La presentazione per lo sconto presso diversi istituti bancari delle medesime fatture concreta quelle operazioni dolose che inevitabilmente, aumentando il passivo (ottenendo più anticipazioni a fronte del medesimo ed unico credito), conducono all’aggravamento dello stato di dissesto e, quindi, al fallimento. Una simile condotta integra gli elementi costitutivi della bancarotta impropria e non configura la diversa ipotesi del ricorso abusivo al credito, posto che tale fattispecie si concreta nel caso in cui si ottengano finanziamenti dissimulando il dissesto o lo stato di insolvenza, in assenza, quindi, degli ulteriori elementi che caratterizzano il delitto di cui all’art. 223, comma 2, n. 2, seconda ipotesi, e cioè il cagionare il fallimento attraverso operazioni dolose.

 

Cassazione penale , sez.
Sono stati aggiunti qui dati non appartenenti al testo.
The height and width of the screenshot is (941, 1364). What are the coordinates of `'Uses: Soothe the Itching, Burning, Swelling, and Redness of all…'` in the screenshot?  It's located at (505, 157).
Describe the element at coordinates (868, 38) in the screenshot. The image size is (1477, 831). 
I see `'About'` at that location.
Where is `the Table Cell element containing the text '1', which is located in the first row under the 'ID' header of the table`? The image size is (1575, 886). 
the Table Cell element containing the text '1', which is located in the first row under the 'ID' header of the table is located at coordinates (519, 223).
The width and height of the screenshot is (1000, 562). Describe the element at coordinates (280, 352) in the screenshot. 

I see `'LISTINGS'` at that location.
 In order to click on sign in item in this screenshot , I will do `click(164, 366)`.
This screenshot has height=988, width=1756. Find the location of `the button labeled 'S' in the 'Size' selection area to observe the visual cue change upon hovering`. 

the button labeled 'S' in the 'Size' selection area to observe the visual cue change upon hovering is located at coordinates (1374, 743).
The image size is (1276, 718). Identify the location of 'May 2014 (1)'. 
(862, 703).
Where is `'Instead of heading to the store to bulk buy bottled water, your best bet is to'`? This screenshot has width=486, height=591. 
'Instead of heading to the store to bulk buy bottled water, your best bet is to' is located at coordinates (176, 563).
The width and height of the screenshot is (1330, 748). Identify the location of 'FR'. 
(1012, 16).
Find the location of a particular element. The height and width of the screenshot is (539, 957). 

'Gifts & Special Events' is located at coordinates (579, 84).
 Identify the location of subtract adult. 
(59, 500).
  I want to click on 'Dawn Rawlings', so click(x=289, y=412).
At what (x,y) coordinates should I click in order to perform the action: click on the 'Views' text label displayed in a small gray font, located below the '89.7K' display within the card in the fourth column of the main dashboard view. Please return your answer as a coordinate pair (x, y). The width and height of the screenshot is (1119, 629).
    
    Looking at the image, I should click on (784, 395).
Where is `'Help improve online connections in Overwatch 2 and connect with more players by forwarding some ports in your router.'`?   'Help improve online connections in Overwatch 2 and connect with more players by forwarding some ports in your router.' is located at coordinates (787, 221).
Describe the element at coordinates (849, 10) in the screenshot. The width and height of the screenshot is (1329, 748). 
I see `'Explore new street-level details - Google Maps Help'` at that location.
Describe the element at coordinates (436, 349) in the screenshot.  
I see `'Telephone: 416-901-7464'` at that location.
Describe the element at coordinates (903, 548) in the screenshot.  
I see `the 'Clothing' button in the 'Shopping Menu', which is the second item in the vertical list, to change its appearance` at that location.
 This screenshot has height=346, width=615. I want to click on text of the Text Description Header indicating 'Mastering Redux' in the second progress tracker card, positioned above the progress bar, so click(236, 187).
V , 24/03/2017 , n. 17819

La condotta consistente nella vendita sottocosto di un cespite conferito nel capitale sociale, con acquisizione di liquidità per la società e contestuale vantaggio (anche solo indiretto) dell’amministratore di questa, può integrare infedeltà patrimoniale, ex art. 2634 c.c., ma perché tale condotta venga qualificata come bancarotta fraudolenta impropria, ex art. 223, comma 2, n. 1) l. fall., deve aver cagionato, o concorso a cagionare, il dissesto della società.

Cassazione penale , sez. V , 14/10/2016 , n. 533

Non è configurabile il concorso formale tra il reato di bancarotta fraudolenta e quello di bancarotta impropria di cui all’art. 223, comma 2, l. fall., che deve considerarsi assorbito nel primo quando l’azione diretta a causare il fallimento sia la stessa sussunta nel modello descrittivo della bancarotta fraudolenta.

 

Cassazione penale , sez. V , 04/10/2016 , n. 47683

Il reato di bancarotta fraudolenta documentale non può avere ad oggetto il bilancio, non rientrando quest’ultimo nella nozione di “libri” e “scritture contabili” prevista dalla norma di cui all’art. 216, comma primo, n. 2, l. fall. (In motivazione, la Corte ha precisato che, invece, eventuali omissioni nei bilanci, sussistendone i presupposti, possono integrare solo la fattispecie di bancarotta impropria da reato societario).